My co-worker points out that if a large black man comes in with a iPad and it says "Brittany's tablet" and has a bunch of pictures of white girls at their sleepover, it's stolen. But we can't judge. We don't really know. We may use that kind of information to get a better deal for us and we might just buy it for $20.

What happens then is the person who got robbed files a police report, and the police regularly come around with items and descriptions and ask to see certain things. If they can identify it, the person can come around and buy it back from us at the rate we paid. Cops come around all the time with their lists and the system works pretty well.

First day I worked full time, there was a cop at the door looking for a PA system that a guy robbed from a church. He was positively delighted not only to identify the system, but we had video of the guy who pawned it. The cop took the video on his thumb drive, the items were recovered and the dude was arrested.
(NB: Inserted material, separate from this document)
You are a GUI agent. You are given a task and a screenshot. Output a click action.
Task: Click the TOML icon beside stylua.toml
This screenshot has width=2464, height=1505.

It turned out he was on parole from being jailed for theft, and now they have a perfect evidence trail of this theft, and a judge will hear that he robbed this from a church and he'll go back in for a long while.

The most pawned item is jewelry. The ghetto folks treat their jewelry as their savings, their emergency money, their safety deposit box. It's good for us because the item is small, and we can quickly evaluate it, do a deal and put it in a massive safe.

We absolutely try to do the best deal for us and there are tricks to getting that done, which I'm learning. The opener is to ask what the person wants. If they have an expectation that their ring is worth $300, because they paid the massive markup at a department store, we often tell them we're not even close because the shop is only in it for the gold. Everything is melted down after 90 days or when it goes out of pawn.